The metrics tab on the model dashboard shows charts for each deployment of your model. These metrics help to understand the relationship between model load and model performance.

Metrics are shown per deployment. Use the dropdowns on the metrics page to switch between deployments and time ranges.

Inference volume

Inference volume shows the rate of requests to the model over time. It’s broken out into 2xx, 4xx, and 5xx representing ranges of HTTP response status code. Any exceptions thrown in your model predict code will be represented under the 5xx responses.

Some older models may not show the 2xx, 4xx, and 5xx breakdown. If you don’t see this breakdown:

  • Get the latest version of Truss with pip install --upgrade truss.
  • Re-deploy your model with truss push.
  • Promote the updated model to production after testing it.

Response time

  • End-to-end response time includes time for cold starts, queuing, and inference (but not client-side latency). This most closely mirrors the performance of your model as experienced by your users.
  • Inference time includes just the time spent running the model, including pre- and post-processing. This is useful for optimizing the performance of your model code at the single replica level.

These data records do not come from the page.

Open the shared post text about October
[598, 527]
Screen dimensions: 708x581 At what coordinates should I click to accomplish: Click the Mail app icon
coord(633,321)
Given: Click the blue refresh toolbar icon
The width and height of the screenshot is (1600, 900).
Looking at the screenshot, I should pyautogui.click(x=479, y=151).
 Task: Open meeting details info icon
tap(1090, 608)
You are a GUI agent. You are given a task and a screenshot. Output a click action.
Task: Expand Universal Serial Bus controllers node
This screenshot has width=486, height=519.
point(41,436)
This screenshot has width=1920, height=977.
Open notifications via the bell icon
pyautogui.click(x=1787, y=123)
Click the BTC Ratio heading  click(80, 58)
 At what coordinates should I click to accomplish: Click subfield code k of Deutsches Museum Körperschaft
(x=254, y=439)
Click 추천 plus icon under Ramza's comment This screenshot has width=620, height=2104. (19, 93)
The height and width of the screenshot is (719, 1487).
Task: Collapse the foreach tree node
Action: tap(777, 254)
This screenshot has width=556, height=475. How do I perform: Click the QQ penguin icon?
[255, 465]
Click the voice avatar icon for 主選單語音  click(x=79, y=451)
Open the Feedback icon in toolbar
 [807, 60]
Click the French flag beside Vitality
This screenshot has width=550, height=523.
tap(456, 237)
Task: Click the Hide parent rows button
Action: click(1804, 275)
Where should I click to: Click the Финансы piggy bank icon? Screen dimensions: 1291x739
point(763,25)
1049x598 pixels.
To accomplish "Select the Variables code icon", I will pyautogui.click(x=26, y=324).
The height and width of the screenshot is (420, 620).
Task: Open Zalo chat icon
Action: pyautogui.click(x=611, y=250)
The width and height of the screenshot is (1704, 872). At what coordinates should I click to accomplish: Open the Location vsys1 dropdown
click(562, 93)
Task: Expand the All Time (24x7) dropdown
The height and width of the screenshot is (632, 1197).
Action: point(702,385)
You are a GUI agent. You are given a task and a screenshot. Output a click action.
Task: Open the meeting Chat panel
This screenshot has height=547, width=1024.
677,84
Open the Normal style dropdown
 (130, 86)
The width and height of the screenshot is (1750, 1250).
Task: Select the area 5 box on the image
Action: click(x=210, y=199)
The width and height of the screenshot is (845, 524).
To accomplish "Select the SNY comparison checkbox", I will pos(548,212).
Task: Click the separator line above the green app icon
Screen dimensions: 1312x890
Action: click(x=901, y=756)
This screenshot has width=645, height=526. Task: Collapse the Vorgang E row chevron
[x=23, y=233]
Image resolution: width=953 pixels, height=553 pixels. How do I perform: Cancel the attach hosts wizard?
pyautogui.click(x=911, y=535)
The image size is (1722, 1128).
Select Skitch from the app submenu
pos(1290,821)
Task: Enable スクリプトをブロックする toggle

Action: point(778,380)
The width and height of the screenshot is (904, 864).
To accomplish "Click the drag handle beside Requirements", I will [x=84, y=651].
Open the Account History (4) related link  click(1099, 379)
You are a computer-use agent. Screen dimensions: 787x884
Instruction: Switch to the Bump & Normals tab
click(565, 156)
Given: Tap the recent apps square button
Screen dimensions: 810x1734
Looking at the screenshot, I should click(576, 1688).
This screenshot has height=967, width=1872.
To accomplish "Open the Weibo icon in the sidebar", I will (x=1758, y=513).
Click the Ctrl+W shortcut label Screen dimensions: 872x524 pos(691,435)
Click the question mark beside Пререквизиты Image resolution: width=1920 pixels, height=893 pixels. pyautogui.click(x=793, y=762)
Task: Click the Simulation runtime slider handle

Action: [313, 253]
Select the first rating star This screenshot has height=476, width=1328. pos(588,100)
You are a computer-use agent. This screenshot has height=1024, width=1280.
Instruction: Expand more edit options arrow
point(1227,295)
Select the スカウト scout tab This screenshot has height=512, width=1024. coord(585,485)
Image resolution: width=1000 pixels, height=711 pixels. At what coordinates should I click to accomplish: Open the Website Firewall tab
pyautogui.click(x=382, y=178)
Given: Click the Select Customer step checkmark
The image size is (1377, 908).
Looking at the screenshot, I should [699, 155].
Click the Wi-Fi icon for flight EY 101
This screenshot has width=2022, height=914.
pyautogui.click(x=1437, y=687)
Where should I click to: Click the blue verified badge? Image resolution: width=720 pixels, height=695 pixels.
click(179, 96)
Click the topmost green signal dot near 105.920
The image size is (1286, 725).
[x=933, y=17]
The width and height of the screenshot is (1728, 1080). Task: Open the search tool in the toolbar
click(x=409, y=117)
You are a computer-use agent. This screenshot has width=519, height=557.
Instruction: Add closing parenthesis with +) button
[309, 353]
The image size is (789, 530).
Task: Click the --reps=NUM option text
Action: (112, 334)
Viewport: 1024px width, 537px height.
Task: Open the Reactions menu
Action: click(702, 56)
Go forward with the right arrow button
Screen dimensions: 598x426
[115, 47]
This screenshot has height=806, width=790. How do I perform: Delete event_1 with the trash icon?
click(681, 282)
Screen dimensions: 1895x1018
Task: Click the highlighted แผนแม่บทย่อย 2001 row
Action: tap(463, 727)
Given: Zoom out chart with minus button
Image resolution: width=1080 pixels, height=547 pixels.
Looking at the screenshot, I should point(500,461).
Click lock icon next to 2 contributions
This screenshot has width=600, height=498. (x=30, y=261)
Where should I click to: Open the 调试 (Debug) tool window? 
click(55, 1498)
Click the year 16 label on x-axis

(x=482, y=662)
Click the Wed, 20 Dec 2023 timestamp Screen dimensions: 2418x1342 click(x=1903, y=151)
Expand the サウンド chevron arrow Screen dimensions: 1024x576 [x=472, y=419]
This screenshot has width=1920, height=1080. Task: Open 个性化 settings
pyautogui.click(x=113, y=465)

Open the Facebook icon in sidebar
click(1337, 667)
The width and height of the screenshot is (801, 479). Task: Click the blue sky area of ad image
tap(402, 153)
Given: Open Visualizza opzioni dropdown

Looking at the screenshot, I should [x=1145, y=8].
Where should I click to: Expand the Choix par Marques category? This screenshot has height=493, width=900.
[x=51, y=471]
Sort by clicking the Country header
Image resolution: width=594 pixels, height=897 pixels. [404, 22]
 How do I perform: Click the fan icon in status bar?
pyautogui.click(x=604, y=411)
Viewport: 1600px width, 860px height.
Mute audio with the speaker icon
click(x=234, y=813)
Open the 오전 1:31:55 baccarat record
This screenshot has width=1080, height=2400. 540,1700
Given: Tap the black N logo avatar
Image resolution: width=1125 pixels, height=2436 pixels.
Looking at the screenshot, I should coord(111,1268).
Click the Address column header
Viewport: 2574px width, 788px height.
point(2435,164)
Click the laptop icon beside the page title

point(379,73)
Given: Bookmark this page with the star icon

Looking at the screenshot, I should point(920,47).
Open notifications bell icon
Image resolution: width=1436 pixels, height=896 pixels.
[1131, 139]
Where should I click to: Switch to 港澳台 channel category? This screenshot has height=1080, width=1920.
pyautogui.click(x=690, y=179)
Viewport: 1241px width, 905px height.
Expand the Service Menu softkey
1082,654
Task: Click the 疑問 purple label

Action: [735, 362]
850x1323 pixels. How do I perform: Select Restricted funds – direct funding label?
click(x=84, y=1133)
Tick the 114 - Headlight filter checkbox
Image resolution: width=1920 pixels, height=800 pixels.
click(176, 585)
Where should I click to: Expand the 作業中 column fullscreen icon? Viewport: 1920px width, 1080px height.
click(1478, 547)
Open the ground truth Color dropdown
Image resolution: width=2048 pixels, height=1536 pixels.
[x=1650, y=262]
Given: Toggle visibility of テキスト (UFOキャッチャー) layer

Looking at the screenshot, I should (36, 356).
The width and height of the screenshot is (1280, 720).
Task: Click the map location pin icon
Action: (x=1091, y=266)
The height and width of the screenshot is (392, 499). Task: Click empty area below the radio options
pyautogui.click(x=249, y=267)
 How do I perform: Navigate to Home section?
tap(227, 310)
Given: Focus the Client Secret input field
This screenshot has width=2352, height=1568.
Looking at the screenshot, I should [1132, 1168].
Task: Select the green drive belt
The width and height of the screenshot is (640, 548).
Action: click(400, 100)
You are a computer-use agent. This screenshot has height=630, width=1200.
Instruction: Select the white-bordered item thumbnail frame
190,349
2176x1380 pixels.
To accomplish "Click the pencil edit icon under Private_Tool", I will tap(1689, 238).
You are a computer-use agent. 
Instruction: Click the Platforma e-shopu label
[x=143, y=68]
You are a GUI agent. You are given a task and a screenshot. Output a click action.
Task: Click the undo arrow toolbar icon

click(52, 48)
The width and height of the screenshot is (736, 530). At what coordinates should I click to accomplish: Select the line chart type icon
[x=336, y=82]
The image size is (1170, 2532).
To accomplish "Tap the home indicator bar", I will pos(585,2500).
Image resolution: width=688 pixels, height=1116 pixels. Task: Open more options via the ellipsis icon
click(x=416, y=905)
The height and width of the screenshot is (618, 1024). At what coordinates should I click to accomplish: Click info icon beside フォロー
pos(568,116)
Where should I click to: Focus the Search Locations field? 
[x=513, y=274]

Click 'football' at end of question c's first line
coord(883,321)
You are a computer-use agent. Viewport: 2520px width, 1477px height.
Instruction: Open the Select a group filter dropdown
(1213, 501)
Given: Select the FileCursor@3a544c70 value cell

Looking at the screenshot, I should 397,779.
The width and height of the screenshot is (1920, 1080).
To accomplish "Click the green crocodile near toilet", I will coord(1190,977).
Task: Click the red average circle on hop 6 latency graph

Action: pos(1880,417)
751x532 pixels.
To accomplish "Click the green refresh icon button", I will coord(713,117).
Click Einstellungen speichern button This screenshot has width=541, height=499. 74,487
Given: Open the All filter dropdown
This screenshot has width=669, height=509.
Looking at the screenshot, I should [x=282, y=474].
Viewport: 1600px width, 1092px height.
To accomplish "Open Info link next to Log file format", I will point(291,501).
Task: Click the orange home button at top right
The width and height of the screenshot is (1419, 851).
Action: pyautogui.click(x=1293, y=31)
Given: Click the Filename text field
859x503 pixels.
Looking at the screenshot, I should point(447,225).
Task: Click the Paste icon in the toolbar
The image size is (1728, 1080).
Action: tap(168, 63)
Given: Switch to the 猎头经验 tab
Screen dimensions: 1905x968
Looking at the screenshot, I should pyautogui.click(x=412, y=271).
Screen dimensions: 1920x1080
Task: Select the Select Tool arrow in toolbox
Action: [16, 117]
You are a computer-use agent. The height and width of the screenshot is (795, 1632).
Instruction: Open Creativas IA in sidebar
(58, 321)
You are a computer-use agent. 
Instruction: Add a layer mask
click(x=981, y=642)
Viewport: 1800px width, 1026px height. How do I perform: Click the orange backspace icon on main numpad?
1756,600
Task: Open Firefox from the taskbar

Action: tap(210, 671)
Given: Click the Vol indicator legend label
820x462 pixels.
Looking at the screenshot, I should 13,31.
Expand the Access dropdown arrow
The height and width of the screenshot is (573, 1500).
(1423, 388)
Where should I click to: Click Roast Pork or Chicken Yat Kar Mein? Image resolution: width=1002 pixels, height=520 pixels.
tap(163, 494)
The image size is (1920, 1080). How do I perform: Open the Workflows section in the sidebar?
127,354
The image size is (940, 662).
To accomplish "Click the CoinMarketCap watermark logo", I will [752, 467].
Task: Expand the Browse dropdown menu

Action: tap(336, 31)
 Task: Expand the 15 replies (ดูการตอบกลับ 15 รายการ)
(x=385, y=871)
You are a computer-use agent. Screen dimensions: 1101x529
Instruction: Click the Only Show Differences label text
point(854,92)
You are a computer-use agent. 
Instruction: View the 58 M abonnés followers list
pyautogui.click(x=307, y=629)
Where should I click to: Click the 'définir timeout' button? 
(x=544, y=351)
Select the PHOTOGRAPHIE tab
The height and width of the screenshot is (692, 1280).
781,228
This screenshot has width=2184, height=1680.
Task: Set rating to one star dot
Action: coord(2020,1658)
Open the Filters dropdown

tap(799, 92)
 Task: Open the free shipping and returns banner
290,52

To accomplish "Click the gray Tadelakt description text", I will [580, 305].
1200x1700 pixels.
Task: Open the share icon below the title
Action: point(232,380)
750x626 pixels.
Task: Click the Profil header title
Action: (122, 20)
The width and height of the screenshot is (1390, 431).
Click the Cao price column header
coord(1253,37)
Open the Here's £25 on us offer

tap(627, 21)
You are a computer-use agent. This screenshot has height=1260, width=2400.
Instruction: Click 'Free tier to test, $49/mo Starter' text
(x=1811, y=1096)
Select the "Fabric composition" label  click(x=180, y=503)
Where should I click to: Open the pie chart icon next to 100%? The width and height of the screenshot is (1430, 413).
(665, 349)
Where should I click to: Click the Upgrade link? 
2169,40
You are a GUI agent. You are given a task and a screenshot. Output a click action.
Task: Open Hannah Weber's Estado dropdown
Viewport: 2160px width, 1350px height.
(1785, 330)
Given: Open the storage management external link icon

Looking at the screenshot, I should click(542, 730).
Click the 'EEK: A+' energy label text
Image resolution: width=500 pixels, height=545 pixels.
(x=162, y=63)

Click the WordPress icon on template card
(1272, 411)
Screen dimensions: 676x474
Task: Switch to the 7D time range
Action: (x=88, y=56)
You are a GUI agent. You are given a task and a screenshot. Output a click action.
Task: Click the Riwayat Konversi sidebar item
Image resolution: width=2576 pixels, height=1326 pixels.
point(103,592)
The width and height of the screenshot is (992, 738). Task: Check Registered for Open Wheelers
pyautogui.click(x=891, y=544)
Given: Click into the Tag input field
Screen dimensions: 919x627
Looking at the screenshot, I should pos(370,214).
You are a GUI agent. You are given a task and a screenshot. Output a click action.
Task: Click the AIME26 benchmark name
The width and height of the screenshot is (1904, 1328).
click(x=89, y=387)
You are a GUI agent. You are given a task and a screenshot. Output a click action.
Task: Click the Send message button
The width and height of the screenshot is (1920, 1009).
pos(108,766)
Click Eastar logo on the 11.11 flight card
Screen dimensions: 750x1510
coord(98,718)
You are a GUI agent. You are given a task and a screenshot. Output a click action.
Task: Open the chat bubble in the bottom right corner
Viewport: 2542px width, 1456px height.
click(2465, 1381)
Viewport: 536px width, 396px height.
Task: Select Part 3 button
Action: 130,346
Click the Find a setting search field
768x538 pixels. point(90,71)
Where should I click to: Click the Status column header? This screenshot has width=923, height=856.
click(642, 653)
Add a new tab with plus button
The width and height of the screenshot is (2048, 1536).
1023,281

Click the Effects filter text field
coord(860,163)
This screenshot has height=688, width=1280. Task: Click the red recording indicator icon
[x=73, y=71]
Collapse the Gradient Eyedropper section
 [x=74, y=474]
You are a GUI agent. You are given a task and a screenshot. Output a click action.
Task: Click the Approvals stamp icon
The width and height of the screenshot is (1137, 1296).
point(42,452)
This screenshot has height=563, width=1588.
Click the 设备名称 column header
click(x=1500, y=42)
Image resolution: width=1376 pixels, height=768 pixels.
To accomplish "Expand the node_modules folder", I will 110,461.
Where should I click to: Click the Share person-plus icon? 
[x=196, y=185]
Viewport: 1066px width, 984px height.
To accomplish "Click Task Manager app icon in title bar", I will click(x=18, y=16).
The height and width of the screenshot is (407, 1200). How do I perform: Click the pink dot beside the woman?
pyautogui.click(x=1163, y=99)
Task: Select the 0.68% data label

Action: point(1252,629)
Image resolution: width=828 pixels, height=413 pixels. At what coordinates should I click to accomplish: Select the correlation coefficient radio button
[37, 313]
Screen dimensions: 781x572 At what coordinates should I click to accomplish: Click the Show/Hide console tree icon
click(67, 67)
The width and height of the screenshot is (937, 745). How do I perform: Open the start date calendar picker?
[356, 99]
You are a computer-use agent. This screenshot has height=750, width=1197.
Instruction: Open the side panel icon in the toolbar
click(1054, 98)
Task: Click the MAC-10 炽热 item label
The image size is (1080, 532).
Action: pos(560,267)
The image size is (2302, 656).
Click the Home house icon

Response time is broken out into p50, p90, p95, and p99, referring to the 50th, 90th, 95th, and 99th percentile of response times.

Replicas

The replicas chart shows the number of replicas in both active and starting up states:

  • The starting up count includes replicas that are waiting for resources to be available and replicas that are in the process of loading the model.
  • The active count includes replicas that are ready to serve requests.

For development deployments, the replica shows as active while loading the model and running the live reload server.

CPU usage and memory

These charts show the CPU and memory usage of your deployment. If you have multiple replicas, they show the average across all your replicas. Note that this data is not instantanous, so sharp spikes in usage may not appear on the graph.

What to look out for:

  • When the load on the CPU or memory get too high, the performance of your deployment may degrade. You may want to consider updating your model’s instance type to one with more memory or CPUs.
  • If CPU load and memory usage are consistently very low, you may be using an instance with too many vCPU cores and too much RAM. If you’re using a CPU-only instance, or a GPU instance where a smaller instance type with the same GPU is available, you may be able to save money by switching.

GPU usage and memory

GPU usage shows the GPU usage and memory usage of your deployment. If you have multiple replicas, they show the average across all your replicas. Note that this data is not instantanous, so sharp spikes in usage may not appear on the graph.

In technical terms, the GPU usage is a measure of the fraction of time within a cycle that a kernel function is occupying GPU resources.

What to look out for:

  • When the load on the GPU gets too high, model inference can slow down. Look for corresponding increases in inference time.
  • When GPU memory usage gets too high, requests can fail with out-of-memory errors.
  • If GPU load and memory usage are consistently very low, you may be using an overpowered GPU and could save money with a less powerful card.

Time in async queue

The time in async queue chart shows the time in seconds that an async predict request spent in the async queue before getting processed by the model. This chart is broken out into p50, p90, p95, and p99, referring to the 50th, 90th, 95th, and 99th percentile of time spent in the async queue.

Async queue size

The async queue size chart shows the number of async predict requests that are currently queued to be executed.

What to look out for:

  • If the queue size is large, async requests are being queued faster than they can be executed. In this case, requests may take longer to complete or expire after the user-specified max_time_in_queue_seconds.
  • To increase the number of async requests your model can process, increase the max number of replicas or concurrency target in your autoscaling settings.